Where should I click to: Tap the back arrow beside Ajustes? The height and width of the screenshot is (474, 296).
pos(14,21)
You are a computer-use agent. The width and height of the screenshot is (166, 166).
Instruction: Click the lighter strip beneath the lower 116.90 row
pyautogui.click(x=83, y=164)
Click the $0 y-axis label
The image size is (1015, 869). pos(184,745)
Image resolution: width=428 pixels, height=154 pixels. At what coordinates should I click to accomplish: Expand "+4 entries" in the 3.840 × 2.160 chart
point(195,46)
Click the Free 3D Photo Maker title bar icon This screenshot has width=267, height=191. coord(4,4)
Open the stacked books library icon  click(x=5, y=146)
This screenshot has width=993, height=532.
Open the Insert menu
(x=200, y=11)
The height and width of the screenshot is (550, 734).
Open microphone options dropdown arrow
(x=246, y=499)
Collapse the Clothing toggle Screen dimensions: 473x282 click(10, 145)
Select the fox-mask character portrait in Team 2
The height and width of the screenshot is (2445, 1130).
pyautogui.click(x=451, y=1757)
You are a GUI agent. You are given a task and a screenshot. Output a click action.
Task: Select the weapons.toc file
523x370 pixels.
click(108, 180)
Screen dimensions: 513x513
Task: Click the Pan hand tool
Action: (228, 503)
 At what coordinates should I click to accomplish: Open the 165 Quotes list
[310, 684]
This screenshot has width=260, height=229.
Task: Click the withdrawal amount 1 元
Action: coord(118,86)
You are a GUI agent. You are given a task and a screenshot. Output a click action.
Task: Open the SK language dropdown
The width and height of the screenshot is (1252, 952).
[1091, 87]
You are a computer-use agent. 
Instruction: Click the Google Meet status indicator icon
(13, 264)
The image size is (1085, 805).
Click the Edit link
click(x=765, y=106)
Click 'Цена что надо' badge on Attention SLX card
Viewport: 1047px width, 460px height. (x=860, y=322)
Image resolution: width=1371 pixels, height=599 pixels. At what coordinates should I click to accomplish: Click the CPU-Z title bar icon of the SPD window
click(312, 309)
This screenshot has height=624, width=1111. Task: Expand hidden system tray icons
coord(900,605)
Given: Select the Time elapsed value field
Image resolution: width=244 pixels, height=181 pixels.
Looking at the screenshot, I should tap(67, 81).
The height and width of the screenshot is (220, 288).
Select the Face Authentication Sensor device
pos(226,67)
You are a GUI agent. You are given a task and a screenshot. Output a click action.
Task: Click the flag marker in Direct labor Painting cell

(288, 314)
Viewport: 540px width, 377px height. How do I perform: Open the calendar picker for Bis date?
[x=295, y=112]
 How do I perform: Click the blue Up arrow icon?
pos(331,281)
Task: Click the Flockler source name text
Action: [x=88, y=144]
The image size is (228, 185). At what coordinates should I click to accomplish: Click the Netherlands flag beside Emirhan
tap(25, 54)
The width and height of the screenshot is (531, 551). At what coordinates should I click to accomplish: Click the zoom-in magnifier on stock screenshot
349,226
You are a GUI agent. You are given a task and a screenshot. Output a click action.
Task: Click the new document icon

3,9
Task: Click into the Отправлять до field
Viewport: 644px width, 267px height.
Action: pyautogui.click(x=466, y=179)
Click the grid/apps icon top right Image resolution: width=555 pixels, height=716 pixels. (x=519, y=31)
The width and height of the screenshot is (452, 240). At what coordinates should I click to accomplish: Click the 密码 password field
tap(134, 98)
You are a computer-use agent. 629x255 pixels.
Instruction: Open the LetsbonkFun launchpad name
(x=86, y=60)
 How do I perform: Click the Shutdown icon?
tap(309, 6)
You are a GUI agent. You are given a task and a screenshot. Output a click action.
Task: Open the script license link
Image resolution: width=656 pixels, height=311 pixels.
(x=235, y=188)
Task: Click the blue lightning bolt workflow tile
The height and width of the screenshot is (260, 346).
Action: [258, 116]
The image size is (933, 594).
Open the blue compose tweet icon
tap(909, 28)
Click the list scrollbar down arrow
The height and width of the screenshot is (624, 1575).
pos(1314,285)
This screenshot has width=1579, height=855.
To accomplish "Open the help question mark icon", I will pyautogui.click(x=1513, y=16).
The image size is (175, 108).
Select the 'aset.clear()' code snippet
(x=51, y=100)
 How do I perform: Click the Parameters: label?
--
TASK → Produce the whole listing again, exactly as it reads above.

ANSWER BELOW →
Where should I click to: Tap the back arrow beside Ajustes? The height and width of the screenshot is (474, 296).
pos(14,21)
You are a computer-use agent. The width and height of the screenshot is (166, 166).
Instruction: Click the lighter strip beneath the lower 116.90 row
pyautogui.click(x=83, y=164)
Click the $0 y-axis label
The image size is (1015, 869). pos(184,745)
Image resolution: width=428 pixels, height=154 pixels. At what coordinates should I click to accomplish: Expand "+4 entries" in the 3.840 × 2.160 chart
point(195,46)
Click the Free 3D Photo Maker title bar icon This screenshot has width=267, height=191. coord(4,4)
Open the stacked books library icon  click(x=5, y=146)
This screenshot has width=993, height=532.
Open the Insert menu
(x=200, y=11)
The height and width of the screenshot is (550, 734).
Open microphone options dropdown arrow
(x=246, y=499)
Collapse the Clothing toggle Screen dimensions: 473x282 click(10, 145)
Select the fox-mask character portrait in Team 2
The height and width of the screenshot is (2445, 1130).
pyautogui.click(x=451, y=1757)
You are a GUI agent. You are given a task and a screenshot. Output a click action.
Task: Select the weapons.toc file
523x370 pixels.
click(108, 180)
Screen dimensions: 513x513
Task: Click the Pan hand tool
Action: (228, 503)
 At what coordinates should I click to accomplish: Open the 165 Quotes list
[310, 684]
This screenshot has width=260, height=229.
Task: Click the withdrawal amount 1 元
Action: coord(118,86)
You are a GUI agent. You are given a task and a screenshot. Output a click action.
Task: Open the SK language dropdown
The width and height of the screenshot is (1252, 952).
[1091, 87]
You are a computer-use agent. 
Instruction: Click the Google Meet status indicator icon
(13, 264)
The image size is (1085, 805).
Click the Edit link
click(x=765, y=106)
Click 'Цена что надо' badge on Attention SLX card
Viewport: 1047px width, 460px height. (x=860, y=322)
Image resolution: width=1371 pixels, height=599 pixels. At what coordinates should I click to accomplish: Click the CPU-Z title bar icon of the SPD window
click(312, 309)
This screenshot has height=624, width=1111. Task: Expand hidden system tray icons
coord(900,605)
Given: Select the Time elapsed value field
Image resolution: width=244 pixels, height=181 pixels.
Looking at the screenshot, I should tap(67, 81).
The height and width of the screenshot is (220, 288).
Select the Face Authentication Sensor device
pos(226,67)
You are a GUI agent. You are given a task and a screenshot. Output a click action.
Task: Click the flag marker in Direct labor Painting cell

(288, 314)
Viewport: 540px width, 377px height. How do I perform: Open the calendar picker for Bis date?
[x=295, y=112]
 How do I perform: Click the blue Up arrow icon?
pos(331,281)
Task: Click the Flockler source name text
Action: [x=88, y=144]
The image size is (228, 185). At what coordinates should I click to accomplish: Click the Netherlands flag beside Emirhan
tap(25, 54)
The width and height of the screenshot is (531, 551). At what coordinates should I click to accomplish: Click the zoom-in magnifier on stock screenshot
349,226
You are a GUI agent. You are given a task and a screenshot. Output a click action.
Task: Click the new document icon

3,9
Task: Click into the Отправлять до field
Viewport: 644px width, 267px height.
Action: pyautogui.click(x=466, y=179)
Click the grid/apps icon top right Image resolution: width=555 pixels, height=716 pixels. (x=519, y=31)
The width and height of the screenshot is (452, 240). At what coordinates should I click to accomplish: Click the 密码 password field
tap(134, 98)
You are a computer-use agent. 629x255 pixels.
Instruction: Open the LetsbonkFun launchpad name
(x=86, y=60)
 How do I perform: Click the Shutdown icon?
tap(309, 6)
You are a GUI agent. You are given a task and a screenshot. Output a click action.
Task: Open the script license link
Image resolution: width=656 pixels, height=311 pixels.
(x=235, y=188)
Task: Click the blue lightning bolt workflow tile
The height and width of the screenshot is (260, 346).
Action: [258, 116]
The image size is (933, 594).
Open the blue compose tweet icon
tap(909, 28)
Click the list scrollbar down arrow
The height and width of the screenshot is (624, 1575).
pos(1314,285)
This screenshot has width=1579, height=855.
To accomplish "Open the help question mark icon", I will pyautogui.click(x=1513, y=16).
The image size is (175, 108).
Select the 'aset.clear()' code snippet
(x=51, y=100)
 How do I perform: Click the Parameters: label?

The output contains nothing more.